When she called her cable company to ask about a more modest option, she was informed by what she characterizes as a "laughing customer-service representative" that the she would have to pay up or do without. "The reality is we are a virtual department store of home entertainment," says Dave Andersen, senior vice-president for communications at Charter. "We buy products and put them on the shelf, just like Macy's does, and sell them to our customers. Contracts we have don't allow us to put them on an à la carte basis."
Still, many BusinessWeek Online readers are getting fed up. "I'm disgusted with the cable companies' tactics," wrote Peter Glenn of Wharton, N.J. "In order to get one additional channel (Animal Planet) I have to pay an additional $10 [a month], which includes another block of programming, mostly sports. My company [Cablevision] should offer a sports package separately for sports fans who are serious about it, and leave the rest of us alone."

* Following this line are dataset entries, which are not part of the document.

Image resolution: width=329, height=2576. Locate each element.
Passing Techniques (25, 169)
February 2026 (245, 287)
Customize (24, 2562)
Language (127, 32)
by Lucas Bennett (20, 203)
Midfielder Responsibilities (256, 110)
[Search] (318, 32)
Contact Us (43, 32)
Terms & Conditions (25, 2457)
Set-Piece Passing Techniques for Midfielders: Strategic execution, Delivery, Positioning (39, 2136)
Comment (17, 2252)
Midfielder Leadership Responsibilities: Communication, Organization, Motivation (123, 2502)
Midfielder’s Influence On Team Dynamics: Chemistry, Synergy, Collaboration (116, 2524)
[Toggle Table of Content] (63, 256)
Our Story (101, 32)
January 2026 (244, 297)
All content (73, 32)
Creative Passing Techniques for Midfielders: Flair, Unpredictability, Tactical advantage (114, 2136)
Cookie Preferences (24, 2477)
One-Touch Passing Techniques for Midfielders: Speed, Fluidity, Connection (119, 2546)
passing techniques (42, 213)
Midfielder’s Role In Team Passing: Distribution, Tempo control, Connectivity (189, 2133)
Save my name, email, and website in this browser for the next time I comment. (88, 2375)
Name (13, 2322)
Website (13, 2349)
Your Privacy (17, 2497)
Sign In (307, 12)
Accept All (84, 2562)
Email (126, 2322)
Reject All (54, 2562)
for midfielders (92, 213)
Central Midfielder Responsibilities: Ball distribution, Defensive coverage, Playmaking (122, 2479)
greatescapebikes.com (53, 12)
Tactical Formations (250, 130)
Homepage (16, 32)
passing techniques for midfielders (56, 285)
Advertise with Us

Others complained that, with the rules now officially changed, cable companies are finding other ways to push them into higher-priced services. For example, according to trade magazine Multichannel News, some cable executives are now trying to classify HBO as a tier, not a premium service, by offering it only as part of a digital bundle of HBO programming. The theory: If HBO is considered a tier instead of a channel, then the new rule would not apply.
Moreover, operators have little incentive to keep prices low or offer customers more choice because cable is a monopoly in most areas of the country, says David Butler, media director for Consumer's Union in Washington, D.C. True, there's satellite service, but that's often more expensive than cable. Moreover, if you don't have a direct-line view of the southern horizon, you won't get a crystal-clear picture via satellite.

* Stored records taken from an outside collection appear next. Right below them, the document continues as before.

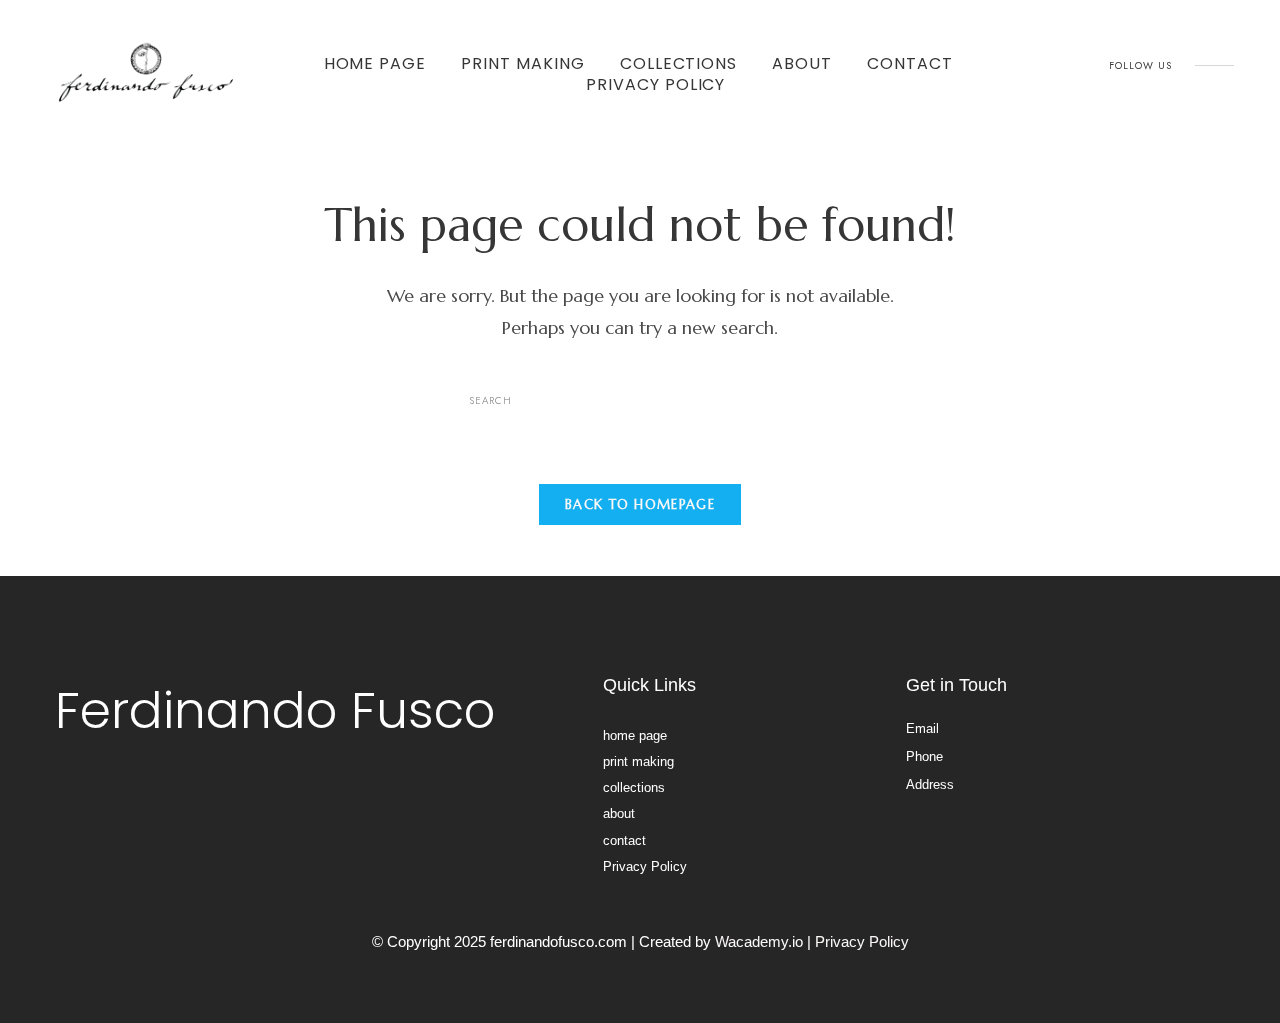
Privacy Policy (655, 84)
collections (679, 63)
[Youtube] (1188, 81)
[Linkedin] (1233, 81)
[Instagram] (1143, 81)
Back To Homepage (640, 504)
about (802, 63)
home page (375, 63)
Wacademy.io (759, 941)
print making (523, 63)
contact (910, 63)
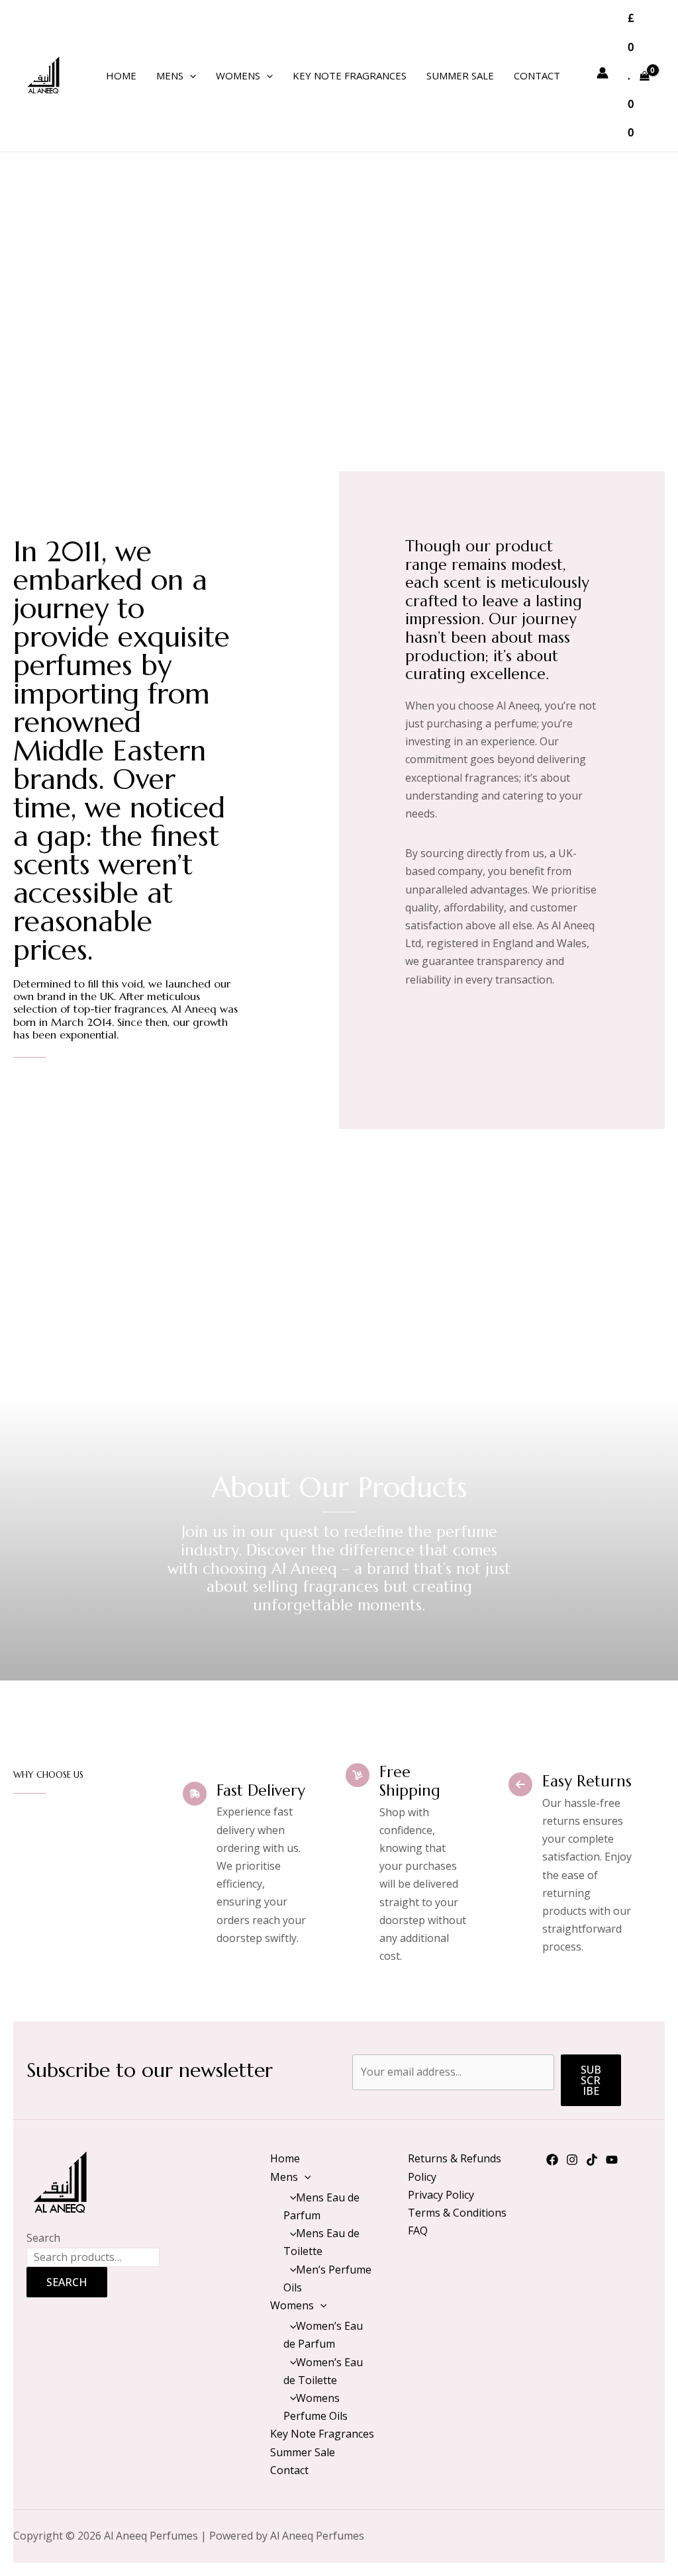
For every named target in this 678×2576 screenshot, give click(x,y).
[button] (189, 75)
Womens (238, 75)
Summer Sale (460, 75)
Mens (169, 75)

To make cable companies consumer-friendly, Butler says, more than one provider per area is needed. Statistics support his assertion: According to a 2002 survey by the U.S. General Accounting Office, 95% of cable households have only one local company. Cable households with choice paid rates 17% lower than the national average.
Cable operators argue that the rate hikes and lack of choice are somewhat beyond their control. To some extent, they're right. The creators of programming for cable channels don't want their product to be sold separately, since they would then be paid only for the audience they attract -- a less lucrative option than getting a cut from every member of the much bigger audiences cable companies sign up for multichannel service. Most programmers also fear that ad rates would plummet if advertisers knew how many people were actually watching their itsy-bitsy channel.

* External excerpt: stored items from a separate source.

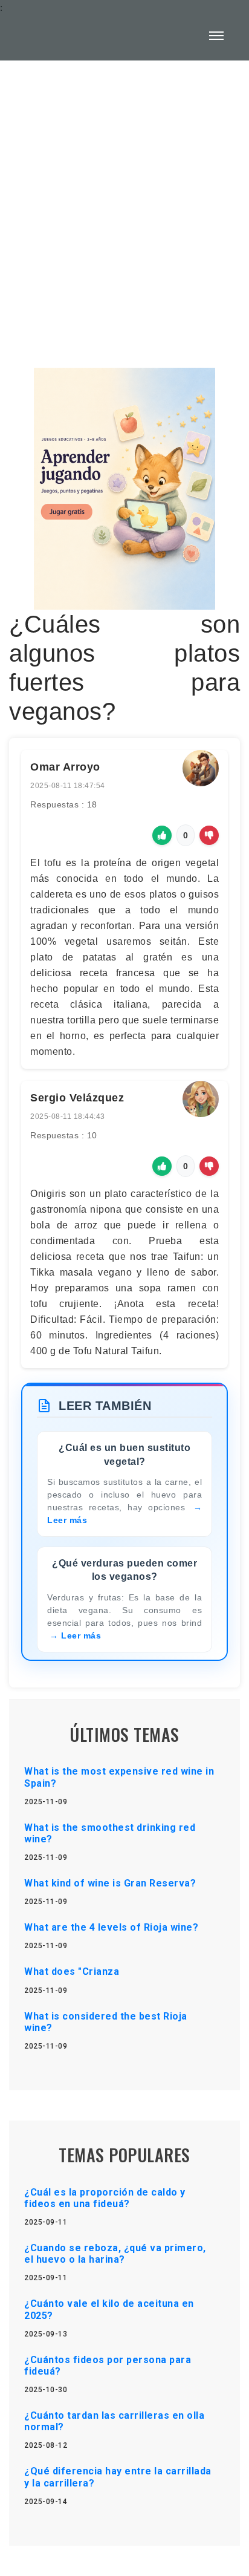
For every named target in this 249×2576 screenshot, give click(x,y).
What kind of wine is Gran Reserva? (110, 1883)
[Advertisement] (124, 206)
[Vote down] (209, 835)
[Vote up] (162, 835)
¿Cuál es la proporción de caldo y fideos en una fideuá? (105, 2197)
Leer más (81, 1635)
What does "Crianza (71, 1971)
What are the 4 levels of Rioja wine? (111, 1927)
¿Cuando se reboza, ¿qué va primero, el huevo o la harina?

The programming companies wouldn't have much leverage, however, if they weren't in league with cable operators who know a good business model when they see it. For them, it just makes sense to bundle desirable channels with less popular ones, because they've found that most viewers will relent -- and sign up for pricey programming packages. According to the industry's trade group, the National Cable & Telecommunications Assn., 97% of cable subscribers choose to buy expanded programming -- though the association doesn't say how many of these viewers are offered the choice of going à la carte. "The value of cable programming stands on its own," declares Marc Smith, the NCTA's director of public affairs.
What if, however, customers could make their own choices? Based on the flood of response to my story, they want that option -- and perhaps would even pay a little extra for the privilege. Cable companies that don't like regulation should probably pay attention.
Jeff Chester, executive director of the Center for Digital Democracy, a nonprofit that advocates openness and choice for digital media, says he was overwhelmed by calls from consumers after BusinessWeek Online highlighted the little-known pay-by-the-channel cable rule. He has since launched a consumer campaign to lower cable rates. Senator John McCain (R-Ariz.), who will take the reins of the Senate Commerce Committee in January, seems to support the idea. In November, he announced that igniting competition in the cable biz will be at the top of his legislative agenda. So the revolution may be coming -- sooner than you think.